-- Texte fourni --
=-=-=

Il est bien gros, ce poireau, pour un si petit bonhomme! Voilà ce qui frappe sur cette photo de 1939. Mais aussi ce sourire content, cette fierté dans le regard et dans le torse. Les témoignages le confirment: l’histoire de l’Ecole d’Horticulture de Châtelaine, près de Genève, transpire la bonne humeur et le cœur à l’ouvrage. En se promenant virtuellement dans ses allées, on voit ses élèves suer beaucoup, on les entend jurer parfois, et rire très souvent. On y croise aussi «Ballache», «Biota», «Dédé», «Gilette» et «Crocus», des professeurs surnommés drôlement par leurs apprentis facétieux et néanmoins reconnaissants pour le précieux savoir-faire enseigné.

=-=-=

-- Extraits de données --
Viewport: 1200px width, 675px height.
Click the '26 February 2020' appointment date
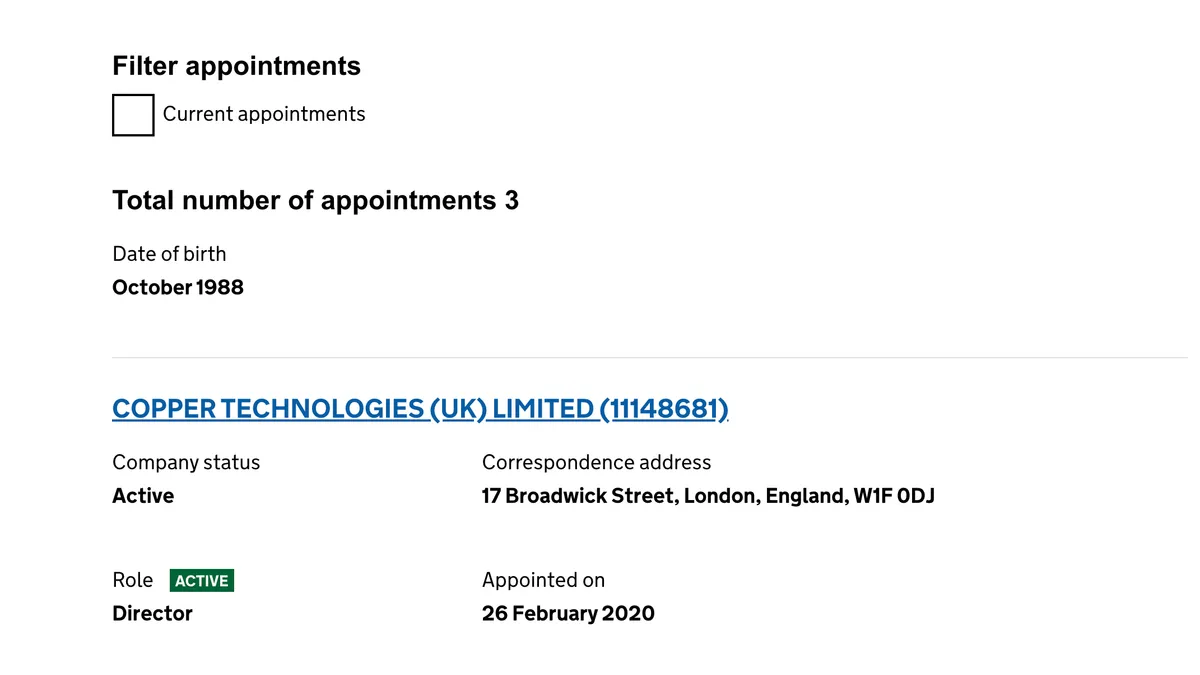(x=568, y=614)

=-=-=

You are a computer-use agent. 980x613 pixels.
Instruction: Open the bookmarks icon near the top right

=-=-=

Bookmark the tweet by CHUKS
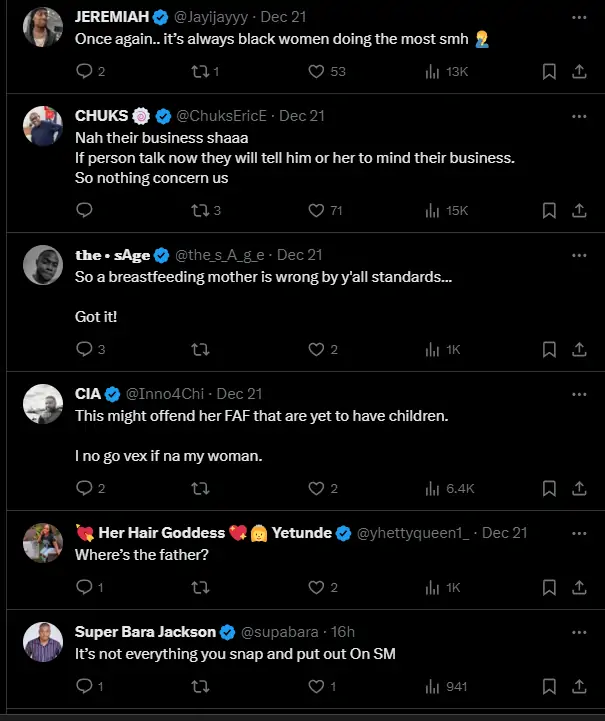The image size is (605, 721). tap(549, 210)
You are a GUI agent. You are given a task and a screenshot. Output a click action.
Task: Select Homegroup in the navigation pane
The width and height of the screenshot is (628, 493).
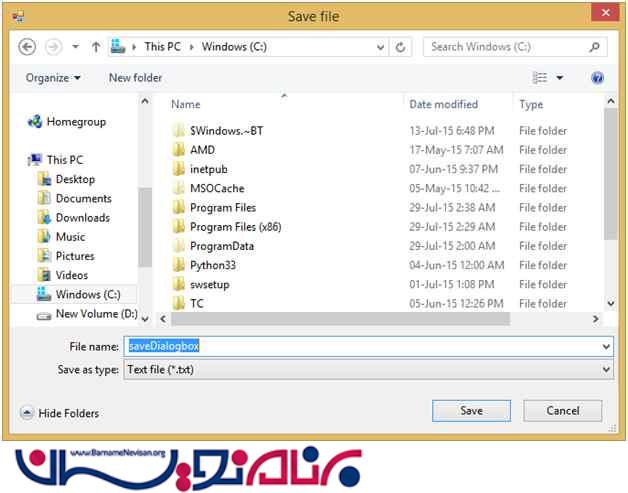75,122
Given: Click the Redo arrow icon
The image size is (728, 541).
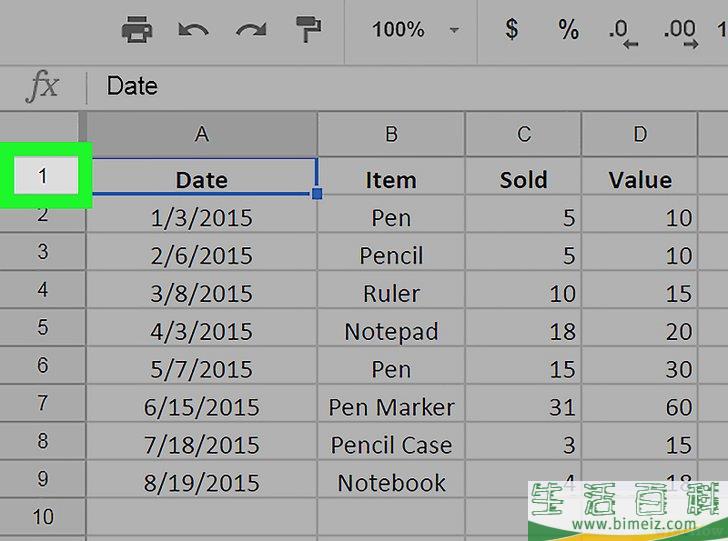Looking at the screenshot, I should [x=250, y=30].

=-=-=

-- Exercice court A --
Relevez tous les surnoms de professeurs mentionnés dans le texte sur l'École d'horticulture de Châtelaine.
-- Exercice court B --
Poursuivez le texte sur l'École d'horticulture de Châtelaine après sa dernière phrase.
Les données ne servent pas ici.

-- Réponse A --
«Ballache», «Biota», «Dédé», «Gilette», «Crocus»

-- Réponse B --
Le garçon au poireau s’appelle-t-il Marcel, Edouard, Arthur ? Ou peut-être Heinrich ou Alberto ? Car en parcourant les registres d’élèves de ces années-là, on constate la diversité et le rayonnement dont l’école a joui dès ses débuts, avec des inscrits en provenance des quatre coins de la Suisse, mais aussi de l’étranger. La première volée comptait quatre Genevois, quatre Vaudois, quatre Neuchâtelois, un Fribourgeois, un Zurichois, un Schaffhousois et… un Hollandais ! C’était en 1887. L’école a été créée par Edmond Vaucher, horticulteur et arboriculteur chevronné. Il souhaitait dispenser un enseignement à la fois théorique et pratique sur ses terres de 6 hectares, avec quelques chambres servant de dortoir. Du pain bénit pour le Canton de Genève, qui a tôt fait de subventionner l’établissement, puis d’en faire une école cantonale. L’Etat rachète même le domaine en 1900, selon entente avec son fondateur décédé l’année d’avant. Ce dernier a insufflé l’esprit des lieux: une grande polyvalence, grâce à un enseignement pluridisciplinaire couvrant aussi bien la floriculture que l’arboriculture, la culture maraîchère et l’apiculture.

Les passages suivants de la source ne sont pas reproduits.